Start Text shown

Survey of Labour and Income Dynamics (SLID)
Detailed information for 1999
At the heart of the survey's objectives is the understanding of the economic well-being of Canadians: what economic shifts do individuals and families live through, and how does it vary with changes in their paid work, family make-up, receipt of government transfers or other factors? The survey's longitudinal dimension makes it possible to see such concurrent and often related events.
Data release - November 6, 2001
The Survey of Labour and Income Dynamics (SLID) complements traditional survey data on labour market activity and income with an additional dimension: the changes experienced by individuals over time. At the heart of the survey's objectives is the understanding of the economic well-being of Canadians: what economic shifts do individuals and families live through, and how does it vary with changes in their paid work, family make-up, receipt of government transfers or other factors? The survey's longitudinal dimension makes it possible to see such concurrent and often related events.
SLID was the first Canadian household survey to provide national data on the fluctuations in income that a typical family or individual experiences over time which gives greater insight on the nature and extent of low income in Canada. Added to the longitudinal aspect are the "traditional" cross-sectional data: the primary Canadian source for income data and providing additional content to data collected by the Labour Force Survey (LFS).
Particularly in SLID, the focus extends from static measures (cross-sectional) to the whole range of transitions, durations, and repeat occurrences (longitudinal) of people's financial and work situations. Since their family situation, education, and demographic background may play a role, the survey has extensive information on these topics as well.
The survey data are used by federal (Human Resources and Skills Development Canada, Finance, Canada Mortgage and Housing Corporation , etc.) and provincial departments to formulate social policies and programs. Non-government organizations, private consultant firms and academics also use SLID data to do research to support their positions and to lobby governments for social changes. Individuals and families can use the data to compare their earnings and income situations with those of similar types of family compositions.
Reference period: Calendar year
Collection period: January to mid-March
- Families, households and housing
- Household, family and personal income
- Income, pensions, spending and wealth
- Low income and inequality
Data sources and methodology
All individuals in Canada, excluding residents of the Yukon, the Northwest Territories and Nunavut, residents of institutions and persons living on Indian reserves. Overall, these exclusions amount to less than 3 percent of the population.
The questionnaire was designed for Computer-Assisted Telephone Interview, which means that as the questions were developed, the associated logical flows into and out of the questions were programmed. This included specifying the type of answer required, the minimum and maximum values, on-line edits associated with the questions and what to do in case of item non-response. The initial version of the questionnaire was focus-group tested. When applicable, questions used in other Statistics Canada surveys were implemented in SLID to improve comparability across surveys.
This is a sample survey with a cross-sectional design and a longitudinal follow-up.

End Text shown

#### [Short problem A]
Answer these from the survey description:
(i) On what date were the data released?
(ii) What is the collection period?
(iii) What kind of interview was the questionnaire designed for?
#### [Short problem B]
Copy the part of the survey description between "The questionnaire was designed" and "comparability across surveys.", inclusive, word for word.
#### [Short problem C]
List every group of people that the survey description says is left out of the survey's coverage.

Start Data shown

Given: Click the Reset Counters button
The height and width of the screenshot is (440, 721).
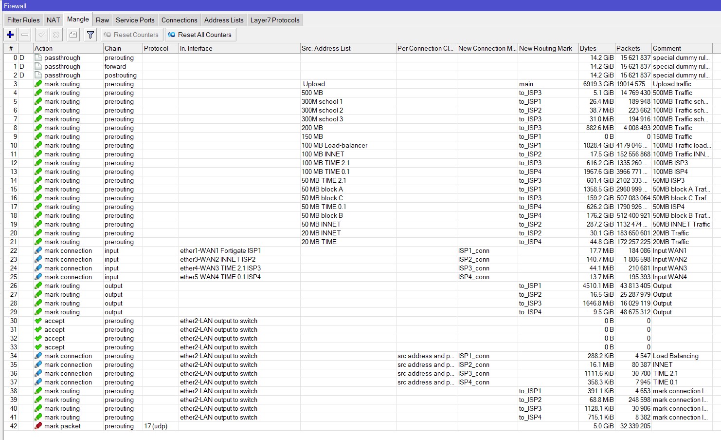Looking at the screenshot, I should [131, 34].
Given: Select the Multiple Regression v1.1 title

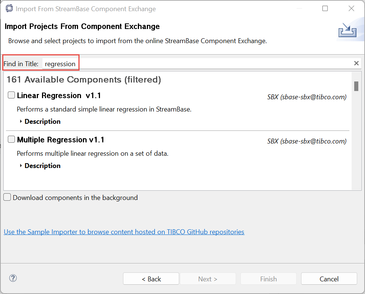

End Data shown

#### [Complete response A]
(i) November 6, 2001
(ii) January to mid-March
(iii) Computer-Assisted Telephone Interview

#### [Complete response B]
The questionnaire was designed for Computer-Assisted Telephone Interview, which means that as the questions were developed, the associated logical flows into and out of the questions were programmed. This included specifying the type of answer required, the minimum and maximum values, on-line edits associated with the questions and what to do in case of item non-response. The initial version of the questionnaire was focus-group tested. When applicable, questions used in other Statistics Canada surveys were implemented in SLID to improve comparability across surveys.

#### [Complete response C]
- Residents of the Yukon
- Residents of the Northwest Territories
- Residents of Nunavut
- Residents of institutions
- Persons living on Indian reserves